From family physician Dr. Holly Abernethy, who owns a private practice in Farmington, New Mexico, with three other doctors. She is turning away all newly eligible Medicaid beneficiaries because she cannot pay her practice’s expenses and maintain her income if the proportion of Medicaid patients grows beyond the current 13 percent. Under the Affordable Care Act (ACA), Medicaid became the vehicle for covering about a third of nation’s uninsured, and reimbursements are capped.

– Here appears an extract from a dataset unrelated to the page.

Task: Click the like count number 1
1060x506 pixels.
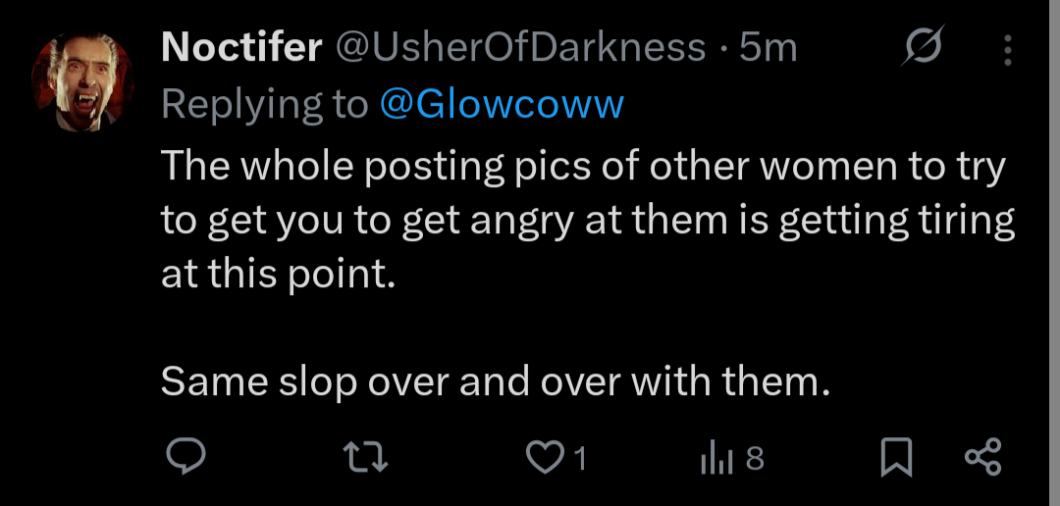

“I would love to see every Medicaid patient that comes through my door,” Dr. Abernethy says. “If you give people coverage, they should be able to utilize it.” But making it work would extend her workday, and “I have three small children and I miss them.” The Wall Street Journal, “More Join Medicaid, Straining Health Systems,” 11/14/14
Economics 101: if the demand for a good or service is increased (Obamacare and the increase in Medicaid patients), while the number of suppliers of that good or service stays the same or decreases (there are only so many hours in a doctor’s day, and many of them are planning on taking early retirement or have already done so), the price of that good or service must rise if supply is to equal demand. But of course, the first word of the ACA is “Affordable,” which means price controls and limited reimbursements, which means shortages. So yes, millions have received some sort of medical insurance under Obamacare, and perhaps its even affordable. Whether they receive any medical care is another question. Economics 101 suggests that many of them will suffer the same fate as patients in other nations, including Canada and Great Britain, that have nationalized or semi-nationalized health services: long waits for substandard medical care.